Parshas Bo
Oy Vey!
Volume 3 Issue 15
by Rabbi Mordechai Kamenetzky
"Don't get mad," said the philosophers of the eighties,
"get even."
I am not sure if the objective of the ten
plagues was for the Almighty to get even with the nation that
had enslaved His people. Certainly there are Midrashic sources
that correlate the ten plagues as direct punishment for Egyptian
crimes against the Jewish people. (Tana D'bei Eliyahu Chapter
7) So perhaps we might say that the Jewish people got even.
There is, however, no scriptural reference to the fact that they
got mad. In fact, each time Moshe went to Pharaoh a serene and
calculated negotiation occurred. "Let My people serve Me,"
Moshe commanded. When Pharaoh refused his obstinence was met with
a clear and calculated threat. "If you refuse to allow the
people to leave, I will send the following plague in you land."
And so it went. Sometimes a plague immediately followed a warning,
other times plagues came with no warning at all. When Pharaoh
found Moshe and arranged for a cessation of the scourge, Pharaoh
reneged on his commitment soon after. Moshe became frustrated,
perhaps he even became impatient, but there was no anger until
the final plague. Then, he not only got even, he got mad.
Moshe
warned Pharaoh with the words of Hashem, "At about midnight,
I will go out in the midst of Egypt and every firstborn in the
land of Egypt shall die." (Exodus 11:4) Though Moshe detailed
the ramifications of the plague he was greeted with an apathetic
response.
Finally the Torah tells us, that "Moshe left Pharaoh in burning
anger" (Exodus 11:8) Why, only then did Moshe storm out in
a rage? Was he not accustomed to the callous recklessness of the
Egyptian leader? What irked him during the last encounter more
than any of the previous ones?
The great physicist Albert Einstein escaped the Nazi inferno
to find a haven in the United States. During World War II his
letter to President Roosevelt initiated the effort that spurred
the creation of the atomic bomb. His theory of relativity was
a prime factor in its development, and Einstein knew the destructive
power that his ideas could potentially release. When Einstein
heard in an August 6, 1945, radio broadcast that an atomic device
was dropped on the city of Hiroshima, he reacted with stunned
silence. After a moment of somber reflection he only found two
words to say. "Oy vey!"
Rabbi Shimon Schwab (d.1994) explains that Moshe had patience
with Pharaoh up to a point. Throughout the ordeal, the reckless
king's obstinate decisions caused a great amount of discomfort
to his people. Even when his advisors pleaded, "How long
will this man [Moshe] be an obstacle, let them [the Jews] serve
their G-d," Pharaoh refused. His recalcitrance brought plagues
of pestilence, boils, locust, and darkness -- in addition to blood,
frogs, and lice. All of these afflictions were vastly uncomfortable
-- but not fatal. Even the fiery hail did not harm the G-d-fearing
Egyptians that sought shelter.
The last, the Plague of the First Born, had the most devastating
ramifications. It meant the deaths of thousands of Egyptians "from
the firstborn son of Pharaoh to those of the maidservant who was
behind the millstone." It was devastation so powerful that
the Torah says that "such has never been and will never be
again." (Exodus 11:6) Pharaoh was able to stop the imminent
destruction with one simple word -- "Go." Yet he chose
to remain steadfast in his denial, bringing the downfall of his
people and the death of innocents. And that callous and reckless
behavior infuriated Moshe, whose compassion for the simplest of
beings earned him the right to be the leader of the Jewish nation.

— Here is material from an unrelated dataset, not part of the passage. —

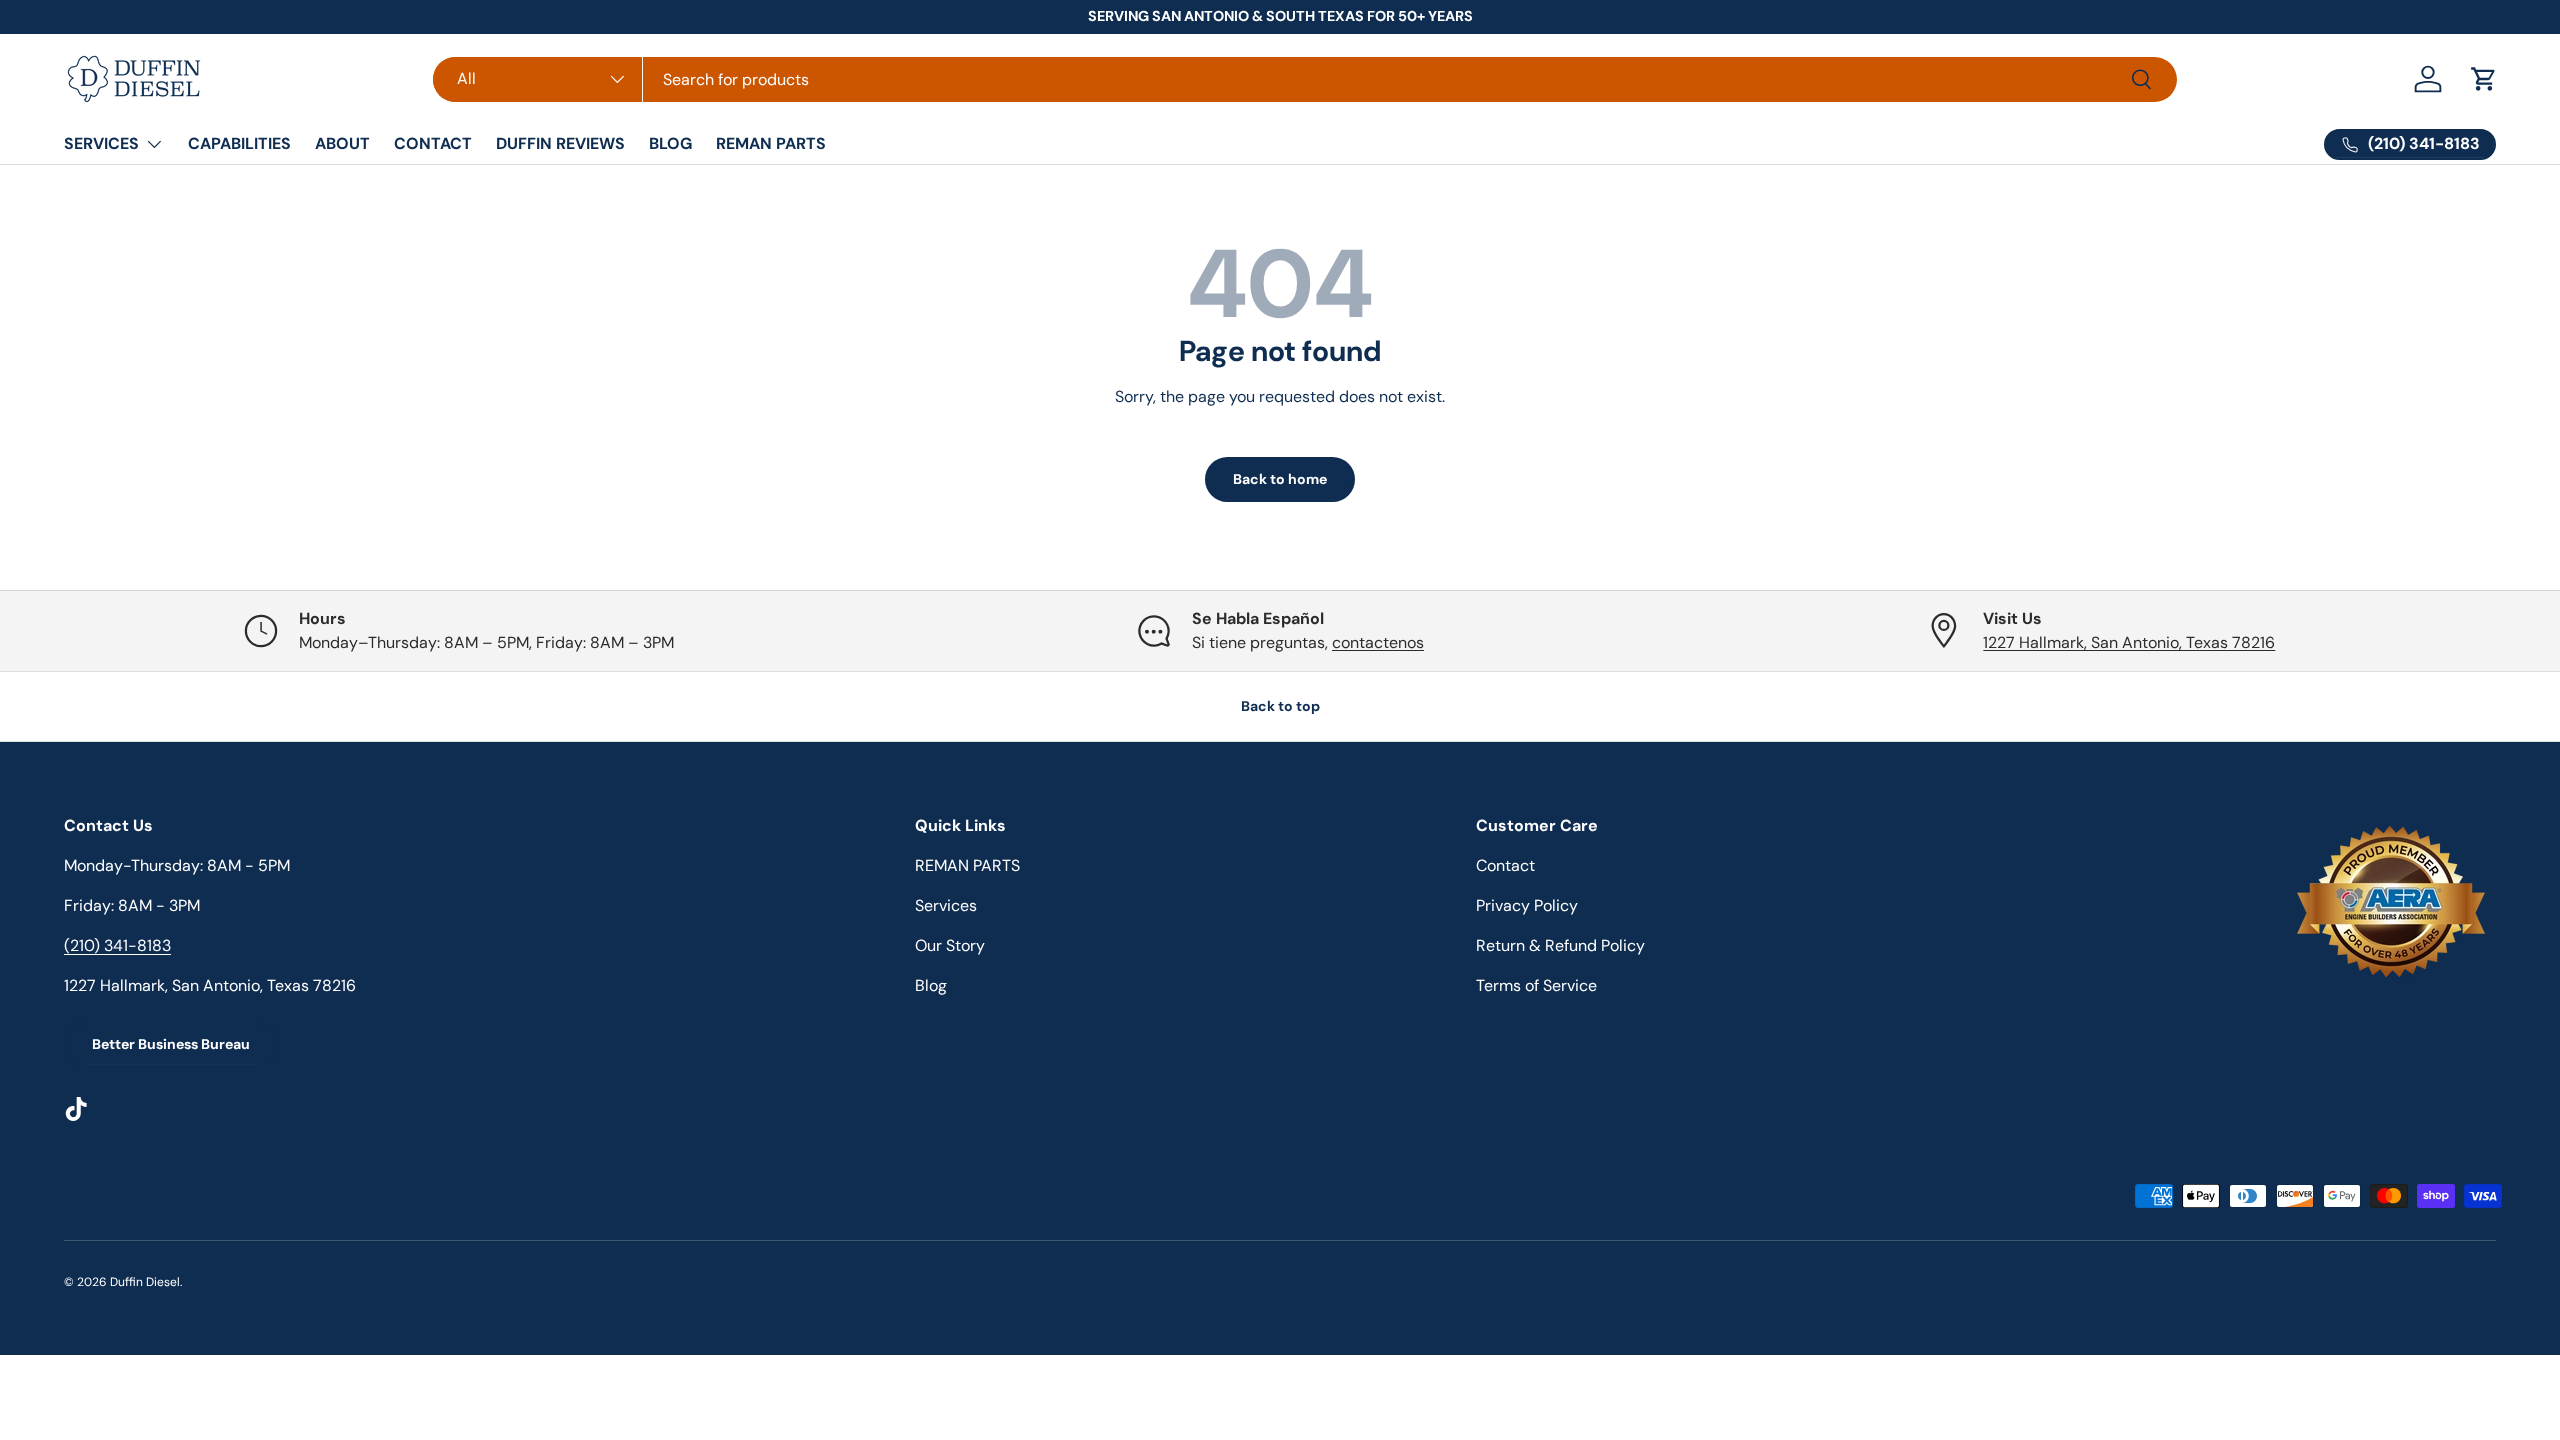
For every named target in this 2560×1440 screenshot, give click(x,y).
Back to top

The stark contrast displayed by his nemesis appalled him to the
point of rage. The Torah commands us, "do not to hate the
Egyptian, for you were a sojourner in his land." (Deuteronomy
23:8) The Torah's attitude toward a nation that held us captive
is even more compassionate than that of its own leaders. Barbaric
leaders egging on many simple people throughout the world, to
act in a self-destructive manner are reminiscent of the Pharaoh
who destroyed his own family to save his ego. It's enough to make
anybody -- even the most humble man who ever lived -- very angry.